Sur ces entrefaites, Rouletabille fit son apparition.

— Ah ! vous voilà, vous !…

— Oui, monsieur le juge d’instruction, nous voilà !… Je suis bien content de vous rencontrer ici !… comme je sais que c’est l’heure de votre dîner…

— Assez de bonimins ! (Dans sa fureur, M. Crousillat non seulement se servait des mots de M. Bartholasse, mais encore les prononçait avec son assin). Je vais vous apprendre ce qu’il en coûte de se moquer de la justice !…

— Moi ! interrompit Rouletabille de son air le plus candide, je me suis moqué de la justice !…

— De qui donc vous moquiez-vous, monsieur, en me prenant sous le nez ma bicyclette ?…

— Pas de la justice, assurément, car je n’ai emprunté cette bicyclette que pour la servir !…

— Eh bien ! qu’est-ce que je vous avais dit ? s’exclama M. Bartholasse, le revoilà bien avec tous ses bonimins ! Écoutez-le ! mais écoutez-le donc !

— Oui, écoutez-moi !… acquiesça Rouletabille… je vous remercie, monsieur Bartholasse, c’est la première fois que vous dites quelque chose de sensé de la journée !…

— Tenez ! j’aime mieux m’en aller ! déclara celui-ci, car je sens qué jé férai ouné malheur !…

— Laissons cet homme aller prendre sa camomille ! décréta le reporter en se détournant du greffier, mais vous, monsieur Crousillat, vous savez ce que je vous avais promis pour votre dîner ?… L’arrestation des coupables !… Eh bien, ne vous dérangez pas !… Monsieur le juge d’instruction est servi !

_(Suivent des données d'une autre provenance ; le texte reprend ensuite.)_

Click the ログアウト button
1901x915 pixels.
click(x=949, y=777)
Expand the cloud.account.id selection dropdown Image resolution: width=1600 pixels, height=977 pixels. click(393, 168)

Et d’un geste large que lui eût envié un maître d’hôtel du grand siècle, il montrait à M. Crousillat le petit régal qu’il lui avait préparé : Andréa et Callista flanqués de deux gendarmes, dans l’encadrement de la porte que Rouletabille venait d’ouvrir…

Les deux bohémiens, poussés par la Finette, s’avancèrent.

Andréa avait croisé les bras et considérait les personnages qui l’entouraient avec une indifférence tout à fait méprisante… C’était un fier gars. En franchissant le seuil du cabinet, il avait craché cette phrase au visage de Rouletabille : « Quai té fagué, fau l’estoufer ! » (Il faut étouffer qui t’a conçu)… et depuis, il semblait n’attacher aucune importance à ce qui se passait autour de lui. Les épaules à peine couvertes d’un lambeau de chemise qui laissait voir sa poitrine demi-nue, il était beau comme un dieu de bronze.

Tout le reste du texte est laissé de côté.